Up to and including the line containing "Open the YouTube", set down each line of the entries below exactly, starting from the first, and leave out the rest.

BEGIN

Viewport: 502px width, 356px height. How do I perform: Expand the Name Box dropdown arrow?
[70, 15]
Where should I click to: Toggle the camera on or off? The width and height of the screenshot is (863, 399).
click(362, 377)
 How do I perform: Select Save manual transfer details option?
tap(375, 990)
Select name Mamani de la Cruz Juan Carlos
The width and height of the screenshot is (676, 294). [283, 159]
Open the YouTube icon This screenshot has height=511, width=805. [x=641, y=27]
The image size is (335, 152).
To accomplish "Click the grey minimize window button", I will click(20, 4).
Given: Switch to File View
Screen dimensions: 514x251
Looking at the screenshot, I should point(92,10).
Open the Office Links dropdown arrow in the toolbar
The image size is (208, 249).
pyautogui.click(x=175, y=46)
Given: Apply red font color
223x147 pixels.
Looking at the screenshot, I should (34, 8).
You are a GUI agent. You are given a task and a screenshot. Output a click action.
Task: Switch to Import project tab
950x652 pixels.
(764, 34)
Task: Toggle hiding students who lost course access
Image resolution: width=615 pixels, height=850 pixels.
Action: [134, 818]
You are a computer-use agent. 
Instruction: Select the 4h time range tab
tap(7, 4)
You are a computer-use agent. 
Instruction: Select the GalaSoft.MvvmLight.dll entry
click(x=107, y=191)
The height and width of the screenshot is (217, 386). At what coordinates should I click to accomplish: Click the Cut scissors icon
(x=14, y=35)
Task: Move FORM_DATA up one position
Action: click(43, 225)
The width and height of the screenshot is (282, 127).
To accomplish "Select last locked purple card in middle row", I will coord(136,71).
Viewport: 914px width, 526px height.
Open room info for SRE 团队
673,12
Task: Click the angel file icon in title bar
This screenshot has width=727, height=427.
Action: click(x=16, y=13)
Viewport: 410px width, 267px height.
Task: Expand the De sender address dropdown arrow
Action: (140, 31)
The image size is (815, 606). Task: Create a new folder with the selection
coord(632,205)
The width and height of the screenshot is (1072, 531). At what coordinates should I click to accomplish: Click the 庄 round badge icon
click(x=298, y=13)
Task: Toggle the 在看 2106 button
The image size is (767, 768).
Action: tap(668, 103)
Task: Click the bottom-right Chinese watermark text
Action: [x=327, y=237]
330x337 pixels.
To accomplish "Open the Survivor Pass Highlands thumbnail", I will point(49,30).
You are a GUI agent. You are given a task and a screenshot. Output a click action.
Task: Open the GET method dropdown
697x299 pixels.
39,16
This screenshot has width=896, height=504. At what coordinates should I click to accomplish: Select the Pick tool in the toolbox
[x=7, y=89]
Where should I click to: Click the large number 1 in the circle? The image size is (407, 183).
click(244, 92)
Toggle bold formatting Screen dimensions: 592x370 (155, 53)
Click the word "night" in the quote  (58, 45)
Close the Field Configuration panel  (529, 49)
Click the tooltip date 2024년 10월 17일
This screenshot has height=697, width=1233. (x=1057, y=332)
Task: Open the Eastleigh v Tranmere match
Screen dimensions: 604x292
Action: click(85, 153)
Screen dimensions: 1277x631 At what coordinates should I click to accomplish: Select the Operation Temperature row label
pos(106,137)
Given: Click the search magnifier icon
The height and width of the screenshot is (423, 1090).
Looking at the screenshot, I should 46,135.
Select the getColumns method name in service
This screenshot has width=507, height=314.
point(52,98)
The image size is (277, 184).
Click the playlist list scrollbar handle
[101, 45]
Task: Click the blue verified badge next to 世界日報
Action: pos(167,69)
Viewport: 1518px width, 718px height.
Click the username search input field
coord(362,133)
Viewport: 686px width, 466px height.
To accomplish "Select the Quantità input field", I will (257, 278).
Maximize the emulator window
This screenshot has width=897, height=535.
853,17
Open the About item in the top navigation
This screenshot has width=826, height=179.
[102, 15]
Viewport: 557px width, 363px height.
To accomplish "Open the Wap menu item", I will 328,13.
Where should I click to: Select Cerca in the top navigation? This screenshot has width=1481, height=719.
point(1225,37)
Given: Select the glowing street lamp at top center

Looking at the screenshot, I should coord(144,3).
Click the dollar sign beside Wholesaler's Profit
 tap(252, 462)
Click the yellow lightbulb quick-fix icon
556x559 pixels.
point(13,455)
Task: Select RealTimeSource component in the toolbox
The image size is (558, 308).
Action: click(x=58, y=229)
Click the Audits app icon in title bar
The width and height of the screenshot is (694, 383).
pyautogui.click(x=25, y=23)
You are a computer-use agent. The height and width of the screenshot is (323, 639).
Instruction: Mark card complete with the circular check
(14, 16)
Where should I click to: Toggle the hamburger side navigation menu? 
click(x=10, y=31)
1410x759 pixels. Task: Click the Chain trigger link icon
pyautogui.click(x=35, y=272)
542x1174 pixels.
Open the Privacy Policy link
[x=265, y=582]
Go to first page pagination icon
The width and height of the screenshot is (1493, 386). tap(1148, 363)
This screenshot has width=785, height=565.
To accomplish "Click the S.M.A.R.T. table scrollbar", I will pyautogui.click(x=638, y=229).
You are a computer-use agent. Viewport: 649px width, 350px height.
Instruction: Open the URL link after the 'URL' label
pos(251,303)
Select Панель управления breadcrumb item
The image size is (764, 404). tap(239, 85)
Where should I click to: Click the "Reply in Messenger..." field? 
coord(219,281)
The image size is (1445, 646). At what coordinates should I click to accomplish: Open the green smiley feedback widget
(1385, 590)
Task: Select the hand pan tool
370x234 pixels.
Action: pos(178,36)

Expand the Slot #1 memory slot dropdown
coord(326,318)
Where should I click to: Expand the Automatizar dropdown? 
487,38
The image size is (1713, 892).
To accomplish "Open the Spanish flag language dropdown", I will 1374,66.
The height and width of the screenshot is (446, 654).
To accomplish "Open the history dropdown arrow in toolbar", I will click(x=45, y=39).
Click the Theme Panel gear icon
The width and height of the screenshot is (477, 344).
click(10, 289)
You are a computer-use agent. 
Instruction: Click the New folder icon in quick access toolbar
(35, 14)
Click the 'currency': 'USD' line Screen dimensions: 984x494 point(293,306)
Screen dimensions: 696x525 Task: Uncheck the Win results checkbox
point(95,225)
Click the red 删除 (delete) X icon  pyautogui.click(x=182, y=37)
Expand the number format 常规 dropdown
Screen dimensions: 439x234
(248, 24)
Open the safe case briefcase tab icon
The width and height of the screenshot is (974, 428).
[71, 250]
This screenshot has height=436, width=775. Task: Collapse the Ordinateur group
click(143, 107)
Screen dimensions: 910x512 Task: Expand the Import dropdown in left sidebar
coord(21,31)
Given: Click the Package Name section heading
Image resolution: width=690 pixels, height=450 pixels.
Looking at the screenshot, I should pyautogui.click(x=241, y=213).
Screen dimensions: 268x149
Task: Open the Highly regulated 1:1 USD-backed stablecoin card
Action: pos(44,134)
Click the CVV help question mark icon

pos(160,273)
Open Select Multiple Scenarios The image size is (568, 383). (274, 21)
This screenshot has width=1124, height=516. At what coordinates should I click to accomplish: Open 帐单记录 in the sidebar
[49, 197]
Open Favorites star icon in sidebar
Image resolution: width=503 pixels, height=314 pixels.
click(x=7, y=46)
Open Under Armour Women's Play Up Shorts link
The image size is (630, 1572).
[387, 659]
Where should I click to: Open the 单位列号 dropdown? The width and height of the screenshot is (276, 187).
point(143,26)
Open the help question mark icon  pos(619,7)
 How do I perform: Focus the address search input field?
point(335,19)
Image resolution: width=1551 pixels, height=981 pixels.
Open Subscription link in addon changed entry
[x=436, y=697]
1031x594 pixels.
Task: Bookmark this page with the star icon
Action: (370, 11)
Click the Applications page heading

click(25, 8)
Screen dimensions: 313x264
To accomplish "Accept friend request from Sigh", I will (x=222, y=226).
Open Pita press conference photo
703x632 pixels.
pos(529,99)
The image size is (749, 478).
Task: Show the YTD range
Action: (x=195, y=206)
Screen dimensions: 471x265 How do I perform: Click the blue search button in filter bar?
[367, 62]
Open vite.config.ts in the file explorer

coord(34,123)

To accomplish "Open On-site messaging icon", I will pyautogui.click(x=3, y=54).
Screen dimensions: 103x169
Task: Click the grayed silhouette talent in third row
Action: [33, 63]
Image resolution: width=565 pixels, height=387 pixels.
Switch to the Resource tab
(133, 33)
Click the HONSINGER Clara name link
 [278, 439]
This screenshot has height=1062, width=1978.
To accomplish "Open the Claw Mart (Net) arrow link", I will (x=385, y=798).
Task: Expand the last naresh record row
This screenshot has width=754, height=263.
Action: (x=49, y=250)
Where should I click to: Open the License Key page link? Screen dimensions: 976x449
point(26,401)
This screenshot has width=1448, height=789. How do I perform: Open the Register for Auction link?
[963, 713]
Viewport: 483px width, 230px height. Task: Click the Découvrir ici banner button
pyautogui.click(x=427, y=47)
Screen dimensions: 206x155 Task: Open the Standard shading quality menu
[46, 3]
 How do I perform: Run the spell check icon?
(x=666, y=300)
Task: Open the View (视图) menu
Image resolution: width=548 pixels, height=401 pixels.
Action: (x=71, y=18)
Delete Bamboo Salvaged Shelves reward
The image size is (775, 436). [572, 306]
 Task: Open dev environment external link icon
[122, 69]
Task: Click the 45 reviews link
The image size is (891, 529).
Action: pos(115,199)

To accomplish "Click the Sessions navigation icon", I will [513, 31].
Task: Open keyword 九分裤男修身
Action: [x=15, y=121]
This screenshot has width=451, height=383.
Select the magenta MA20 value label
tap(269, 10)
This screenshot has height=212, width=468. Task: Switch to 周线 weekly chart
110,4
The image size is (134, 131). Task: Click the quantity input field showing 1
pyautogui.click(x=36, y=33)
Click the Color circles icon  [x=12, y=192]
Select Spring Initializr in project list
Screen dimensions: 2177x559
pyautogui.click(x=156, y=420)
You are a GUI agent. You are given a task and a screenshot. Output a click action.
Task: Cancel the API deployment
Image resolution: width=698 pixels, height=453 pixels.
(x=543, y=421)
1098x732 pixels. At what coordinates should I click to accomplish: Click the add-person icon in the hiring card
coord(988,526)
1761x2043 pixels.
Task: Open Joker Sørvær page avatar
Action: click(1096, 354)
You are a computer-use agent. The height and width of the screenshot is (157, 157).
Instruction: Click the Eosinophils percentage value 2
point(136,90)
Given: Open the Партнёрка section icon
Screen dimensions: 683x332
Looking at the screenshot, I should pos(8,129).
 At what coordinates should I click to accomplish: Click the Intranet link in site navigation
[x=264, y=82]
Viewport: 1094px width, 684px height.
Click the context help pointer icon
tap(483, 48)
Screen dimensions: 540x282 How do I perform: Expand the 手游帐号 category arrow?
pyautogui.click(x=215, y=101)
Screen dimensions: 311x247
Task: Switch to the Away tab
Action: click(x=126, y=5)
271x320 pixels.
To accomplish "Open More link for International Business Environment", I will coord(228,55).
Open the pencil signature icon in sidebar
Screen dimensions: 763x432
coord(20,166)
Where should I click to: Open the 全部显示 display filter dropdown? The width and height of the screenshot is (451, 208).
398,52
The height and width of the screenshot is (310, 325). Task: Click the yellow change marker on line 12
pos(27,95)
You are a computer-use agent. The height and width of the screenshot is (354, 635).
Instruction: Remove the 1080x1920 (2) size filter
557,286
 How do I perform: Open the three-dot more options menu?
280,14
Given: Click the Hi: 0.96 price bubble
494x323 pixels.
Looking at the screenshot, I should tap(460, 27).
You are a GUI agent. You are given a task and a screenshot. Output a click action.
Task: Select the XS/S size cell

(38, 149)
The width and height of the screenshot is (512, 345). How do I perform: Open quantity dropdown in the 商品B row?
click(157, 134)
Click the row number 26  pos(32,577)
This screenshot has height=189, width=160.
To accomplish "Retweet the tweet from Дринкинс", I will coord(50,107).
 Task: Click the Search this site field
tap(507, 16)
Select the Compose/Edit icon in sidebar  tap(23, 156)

END

> Written response
Viewport: 502px width, 356px height. How do I perform: Expand the Name Box dropdown arrow?
[70, 15]
Where should I click to: Toggle the camera on or off? The width and height of the screenshot is (863, 399).
click(362, 377)
 How do I perform: Select Save manual transfer details option?
tap(375, 990)
Select name Mamani de la Cruz Juan Carlos
The width and height of the screenshot is (676, 294). [283, 159]
Open the YouTube icon This screenshot has height=511, width=805. [x=641, y=27]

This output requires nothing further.